** Opening Provided data block **
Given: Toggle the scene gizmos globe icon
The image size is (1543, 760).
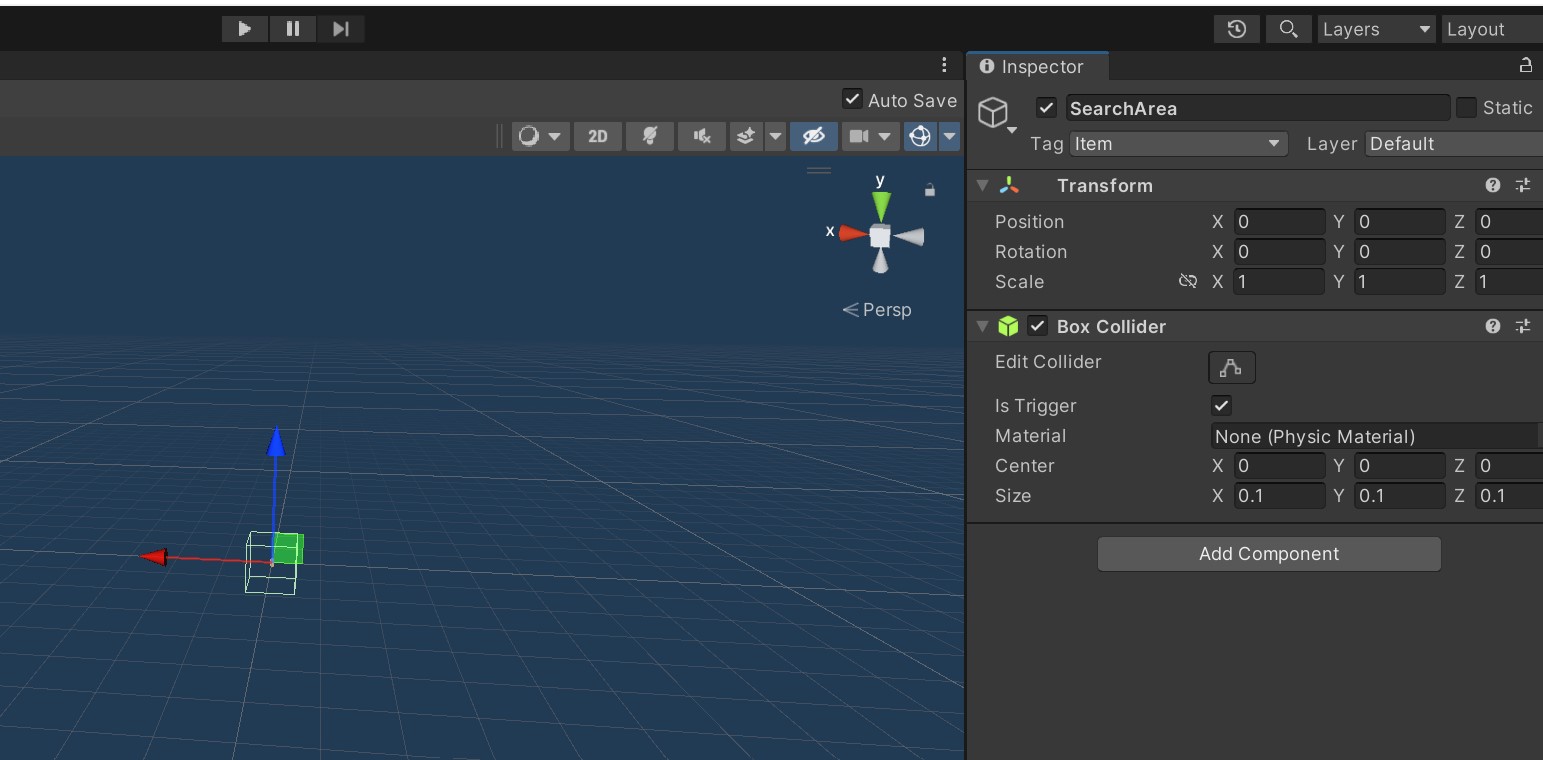Looking at the screenshot, I should pos(920,136).
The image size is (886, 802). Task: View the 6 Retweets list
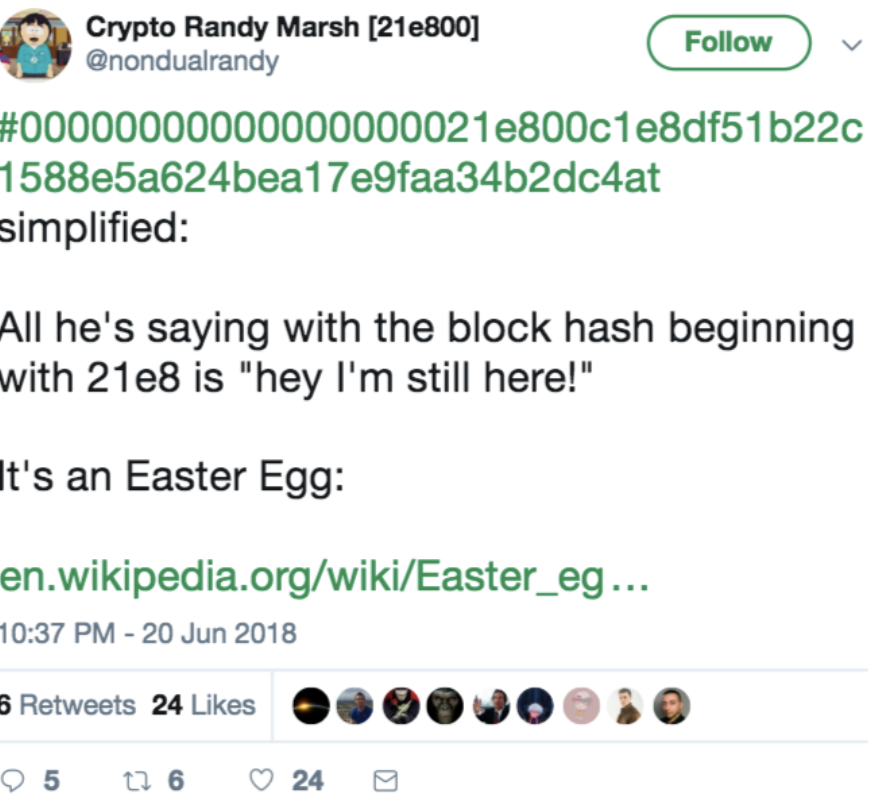coord(68,705)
** Closing Provided data block **
Exercise objective:
With no pictures included, write out the entries exactly.

Solution:
Given: Toggle the scene gizmos globe icon
The image size is (1543, 760).
Looking at the screenshot, I should pos(920,136).
The image size is (886, 802). Task: View the 6 Retweets list
coord(68,705)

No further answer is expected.